Configuring Dynamic Management for HDFS NameNode and DataNode
In some scenarios, it is crucial to mark specific configuration properties as reconfigurable, allowing them to be updated dynamically at runtime without restarting critical Hadoop components like the NameNode or DataNodes.
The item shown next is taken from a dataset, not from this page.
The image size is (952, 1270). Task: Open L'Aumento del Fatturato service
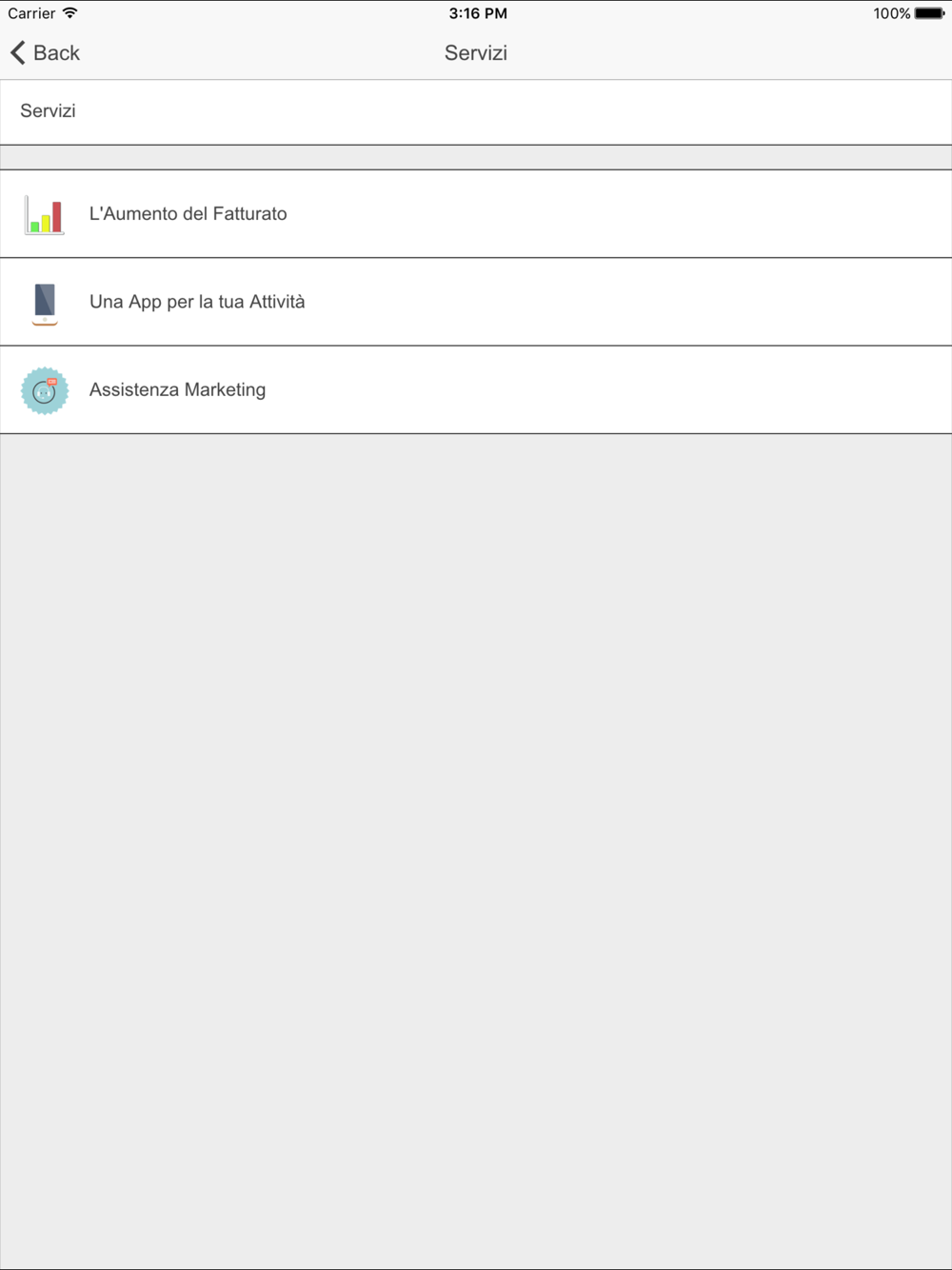[x=188, y=214]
This capability is especially beneficial in large, production-grade HDFS clusters, where restarts can be disruptive—impacting system availability, client throughput, and active data pipeline jobs.
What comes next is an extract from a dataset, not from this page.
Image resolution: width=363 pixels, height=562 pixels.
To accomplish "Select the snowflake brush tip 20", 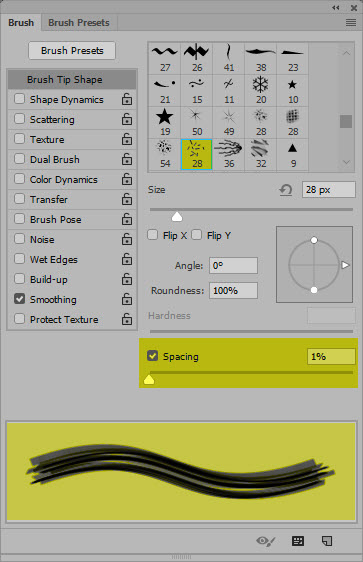I will coord(261,90).
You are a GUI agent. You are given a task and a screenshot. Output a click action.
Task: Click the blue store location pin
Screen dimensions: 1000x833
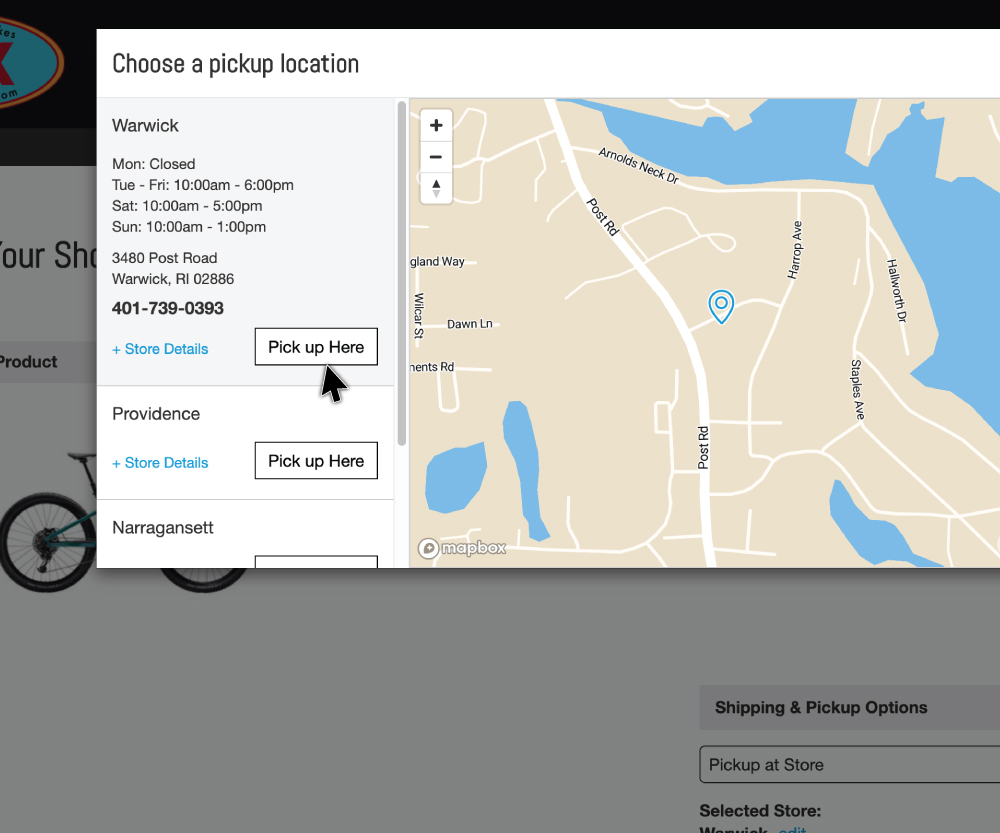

This configuration helps optimize HDFS performance and reliability while ensuring minimal service downtime.
Reconfigurable properties allow administrators to fine-tune system behavior in response to changing workloads, performance bottlenecks, or operational incidents—without compromising high availability SLAs or triggering failovers.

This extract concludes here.